Colonel Brian Lees, author of A Handbook of the Al Sa’ud Ruling Family of Saudi Arabia and an expert on the inner workings of the Gulf kingdom, says the credibility of the Saudi monarchy rests on whether Mohammed bin Salman (MbS) stays or goes.
“The Saudis will never admit that MbS was culpable but this does not mean that he is in the clear,” Lees told Rudaw English by email. “I believe that the king – assuming he is in one of his ‘clear’ periods – will get rid of MbS by replacing him.
“He cannot do so immediately, or even in the next few months, because that would look like bowing to foreign pressure. He may use the already established device of using the special advisory council within the family to appoint a successor. This would certainly restore the credibility of the monarchy,” Lees added.
Washington Post columnist Khashoggi – who was living in self-exile in the US – was killed on October 2 inside the Saudi consulate in Istanbul, where he was reportedly collecting marriage documents. His Turkish fiancé was waiting outside.
Turkish state media – in extremely gruesome detail – claims a 15-man Saudi hit squad arrived at the consulate and murdered the Saudi critic, then attempted to cover up his disappearance.
Two weeks after the journalist vanished – and having passionately denied the allegations – the Saudi government finally admitted Khashoggi was killed inside the consulate (allegedly in a “fist fight”) but continued to deny any state involvement.
The international community has not bought the story.
“The Saudi version is not credible in the least,” said Lees. “The team visiting Istanbul were certainly not tourists and the person seen to leave the consulate in Khashoggi’s clothes was obviously not him. Even Trump now admits that this was the most inept cover-up of all times.”
The killing has sparked a global diplomatic crisis, which threatens to leave the world’s biggest oil producer isolated unless the Saudi’s can come up with a convincing account of events – and turn over Khashoggi’s body.
“The international community’s response has been stumbling,” said Lees. “Trump has changed his mind daily but is likely to bow to Congressional pressure.
“Britain is sidelined but will hide under the European cloak. Russia and China hope to benefit, but they are not natural allies, although the Saudis will use them to threaten the West.
“The Saudis rely on the US and will continue to do so,” Lees added.
Where does this leave regional powers Iran, Israel, and (perhaps the most intimately involved player) Turkey?
“Iran just needs to let the Saudis continue to shoot themselves in the foot,” said Lees. “The much vaunted rapprochement from Israel (Trump’s son-in-law’s idea) must be dead in the water.”
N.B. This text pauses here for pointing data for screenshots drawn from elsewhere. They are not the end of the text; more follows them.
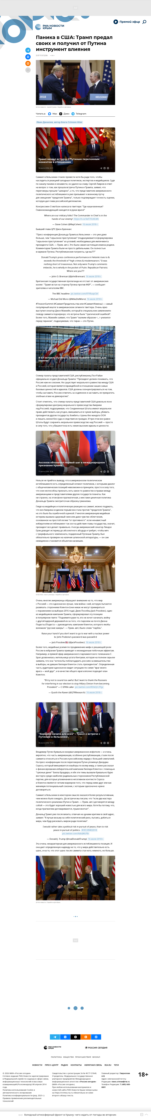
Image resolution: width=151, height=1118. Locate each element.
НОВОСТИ (37, 1065)
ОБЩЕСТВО (68, 1057)
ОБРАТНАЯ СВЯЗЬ (93, 1065)
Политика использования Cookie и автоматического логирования (19, 1091)
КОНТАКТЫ (76, 1065)
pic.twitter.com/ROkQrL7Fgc (89, 687)
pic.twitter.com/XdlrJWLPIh (75, 833)
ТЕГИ (116, 1065)
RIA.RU (108, 1065)
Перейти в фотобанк (64, 107)
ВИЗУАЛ (96, 1057)
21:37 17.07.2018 (42, 55)
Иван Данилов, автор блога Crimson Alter (59, 122)
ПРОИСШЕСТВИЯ (83, 1057)
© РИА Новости (41, 902)
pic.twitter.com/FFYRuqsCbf (84, 293)
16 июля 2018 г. (90, 224)
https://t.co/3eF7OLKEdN (86, 219)
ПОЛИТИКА (56, 1057)
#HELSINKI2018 (89, 830)
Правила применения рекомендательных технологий (22, 1100)
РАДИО (64, 1065)
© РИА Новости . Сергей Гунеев (46, 107)
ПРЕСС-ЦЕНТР (51, 1065)
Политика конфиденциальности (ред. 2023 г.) (23, 1095)
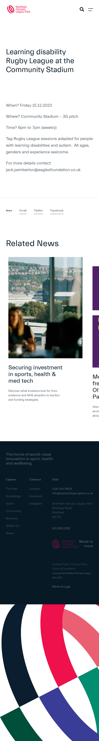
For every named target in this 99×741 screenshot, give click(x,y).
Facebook (57, 210)
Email (23, 210)
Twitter (38, 210)
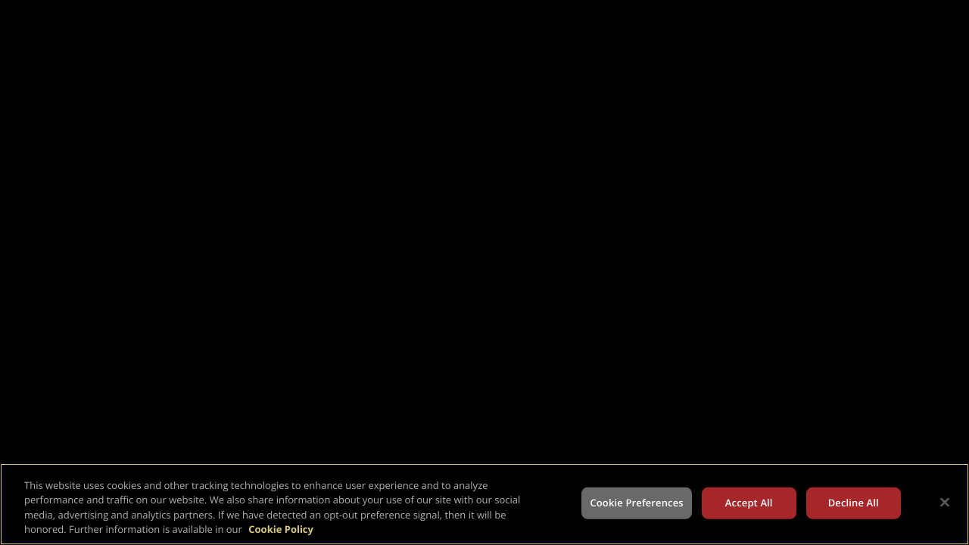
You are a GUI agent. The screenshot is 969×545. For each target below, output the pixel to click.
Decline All (853, 502)
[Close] (944, 502)
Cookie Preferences (636, 502)
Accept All (749, 502)
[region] (484, 504)
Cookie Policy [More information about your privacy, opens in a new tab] (280, 529)
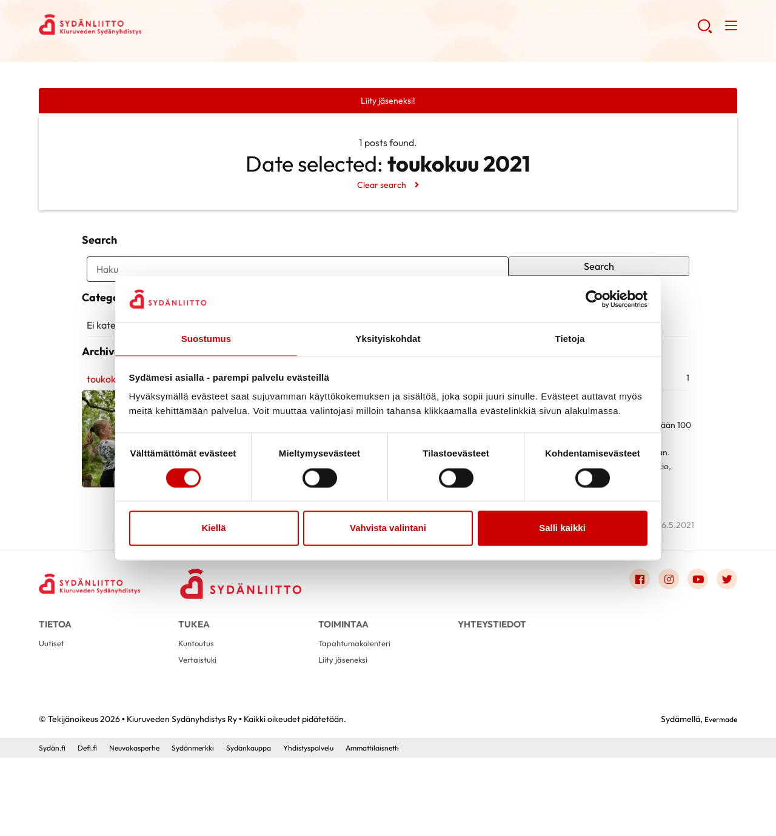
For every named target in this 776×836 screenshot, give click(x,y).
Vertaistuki (199, 736)
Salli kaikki (562, 529)
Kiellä (213, 529)
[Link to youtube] (692, 646)
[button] (702, 30)
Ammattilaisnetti (415, 826)
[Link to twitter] (725, 646)
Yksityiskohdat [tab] (387, 338)
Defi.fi (92, 826)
“Turkey would certainly like to take over the Saudi role and return to the Ottoman Empire, but this is a pipe-dream. The Saudis control the two most holy places and MbS was criticized publicly by the king for supporting the US recognition of Jerusalem as the capital of Israel. In any case, Erdogan has enough on his plate with a faltering economy,” Lees added.
MbS was widely seen by Middle East watchers as the young reformer who would modernize Saudi Arabia, diversify its economy away from oil, and ease the kingdom’s strict social conservatism.
Lees says the image of reform was always a sham.
“The reform drive is by no means dead because it was largely cosmetic in the first place,” he said. “The western media focused on women being allowed to drive – big deal!
“Dissidents, including women, are in jail; no real moves on liberty; Aramco [is] unlikely to be part-privatized for the foreseeable future; no extension of religious freedom. The catalogue goes on.”